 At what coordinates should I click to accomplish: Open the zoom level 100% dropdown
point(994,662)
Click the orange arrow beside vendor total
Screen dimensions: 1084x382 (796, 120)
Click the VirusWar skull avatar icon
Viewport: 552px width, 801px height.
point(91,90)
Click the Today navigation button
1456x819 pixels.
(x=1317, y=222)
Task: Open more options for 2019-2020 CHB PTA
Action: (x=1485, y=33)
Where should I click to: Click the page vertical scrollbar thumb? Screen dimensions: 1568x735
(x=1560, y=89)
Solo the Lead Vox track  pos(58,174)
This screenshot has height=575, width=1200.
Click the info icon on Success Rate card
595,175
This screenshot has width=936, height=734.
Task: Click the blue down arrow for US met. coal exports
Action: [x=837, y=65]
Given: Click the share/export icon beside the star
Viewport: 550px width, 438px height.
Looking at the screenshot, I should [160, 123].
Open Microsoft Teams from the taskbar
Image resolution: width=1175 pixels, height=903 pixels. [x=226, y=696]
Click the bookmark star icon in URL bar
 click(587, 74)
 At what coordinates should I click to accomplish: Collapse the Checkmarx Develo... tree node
----
Write out each record again, keeping every word as it is.

**Reply**
 At what coordinates should I click to accomplish: Open the zoom level 100% dropdown
point(994,662)
Click the orange arrow beside vendor total
Screen dimensions: 1084x382 (796, 120)
Click the VirusWar skull avatar icon
Viewport: 552px width, 801px height.
point(91,90)
Click the Today navigation button
1456x819 pixels.
(x=1317, y=222)
Task: Open more options for 2019-2020 CHB PTA
Action: (x=1485, y=33)
Where should I click to: Click the page vertical scrollbar thumb? Screen dimensions: 1568x735
(x=1560, y=89)
Solo the Lead Vox track  pos(58,174)
This screenshot has height=575, width=1200.
Click the info icon on Success Rate card
595,175
This screenshot has width=936, height=734.
Task: Click the blue down arrow for US met. coal exports
Action: [x=837, y=65]
Given: Click the share/export icon beside the star
Viewport: 550px width, 438px height.
Looking at the screenshot, I should [160, 123].
Open Microsoft Teams from the taskbar
Image resolution: width=1175 pixels, height=903 pixels. [x=226, y=696]
Click the bookmark star icon in URL bar
 click(587, 74)
 At what coordinates should I click to accomplish: Collapse the Checkmarx Develo... tree node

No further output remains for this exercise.